The above text was crucial for Martin Luther coming to understand the gospel, coming to true faith in Christ, and becoming a reformer. Romans 1:16-17 speaks of the righteousness of God revealed in the gospel, and it says that only the righteous will live… And when Luther read that he trembled. He understood that text to say—and the Catholic Church taught—that we have to achieve a level of righteousness that is up to par with God if we hope to not perish and have eternal life. But, Romans 1 and Romans 3 together began to open Luther’s eyes to the righteousness of Christ that is received, not achieved, and that changed everything.

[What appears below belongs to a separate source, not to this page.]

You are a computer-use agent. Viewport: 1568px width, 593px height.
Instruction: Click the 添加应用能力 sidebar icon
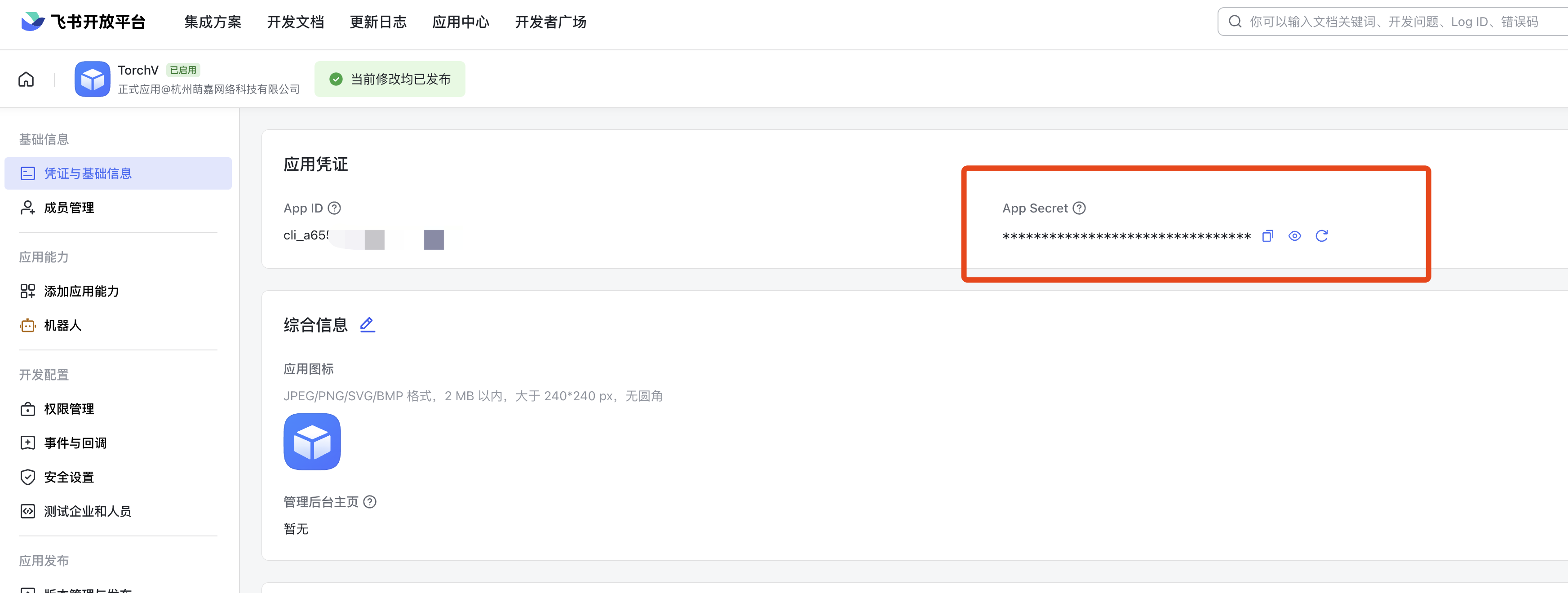(x=26, y=291)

You see, the Catholic Church believes in the necessity of the person and work of Jesus, just not the sufficiency of it. They absolutely believe that Jesus lived, died, and rose again to save His people; but, they simply believe that salvation requires more than just the person and work of Jesus. Essentially, they believe that Jesus cleans your slate, but then you must work to maintain a clean slate, and do penance and the like to balance out your failures. But that view overestimates our goodness and ability, and underestimates Christ. That view fails to realize that every sin that we commit, no matter how small it may seem, is an infinitely horrific and damnable offense, because we have sinned against an infinitely good, holy, and glorious God. There is nothing we can do to make up for this…

But Christ is the infinitely good, holy, and glorious God in the flesh. He can and He has lived, died, and rose again to not only pay for our sins—taking the punishment we deserve upon Himself in our place—but He also provided a perfect, holy, and good righteousness for all who will receive it by faith. It is in Christ alone that we find salvation. And that is another glorious doctrine of the Reformation: Solus Christus (Christ alone). For He is our only hope of salvation, because, “For our sake he made him to be sin who knew no sin, so that in him we might become the righteousness of God” (2 Corinthians 5:21 ESV). He doesn’t just clean our slate, but He gives us His… Praise God for Solus Christus, our only hope!!!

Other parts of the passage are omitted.